Person tests positive for coronavirus at sprawling refugee camp at border
A large refugee camp on the Mexican side of the U.S.-Mexico border has reported its first confirmed case of coronavirus.
The Associated Press reported Tuesday that Global Response Management confirmed one positive case among four family members who were tested; the three others tested all came back negative for the virus. As many as 2,000 migrants live in the camp while awaiting court dates in the U.S., the AP noted.
The camp is a result of the Trump administration’s policy requiring many migrants who arrive at the U.S.-Mexico border to “remain in Mexico” while their immigration claims are processed, a system that has resulted in many living without proper shelter near the border.
At the Matamoros camp where the case was discovered, running water is not available and residents live in close proximity, usually in small tents. Global Response Management warned in a statement that conditions in the camp could cause the virus to spread quickly.
“The presence of COVID-19 in an already vulnerable population exposed to the elements could potentially be catastrophic,” it told the AP.
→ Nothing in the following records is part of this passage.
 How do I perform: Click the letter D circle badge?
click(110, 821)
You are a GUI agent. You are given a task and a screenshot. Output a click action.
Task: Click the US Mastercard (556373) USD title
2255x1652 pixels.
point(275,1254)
Mexico’s response to the coronavirus pandemic has been criticized, and experts have warned for months that an allegedly unserious attitude taken by top Mexican officials including President Andrés Manuel López Obrador could put migrant communities at risk.
“It will be an absolute miracle if the virus doesn’t sweep through those shelters and camps like a genuine plague. And I don’t see preparations for that underway. When chicken pox swept through the Mexican government shelter in Juarez over the holidays, they just closed it for a few days. I don’t see what good that will do,” Adam Isacson, director of defense oversight for the Washington Office on Latin America, told The Hill in March.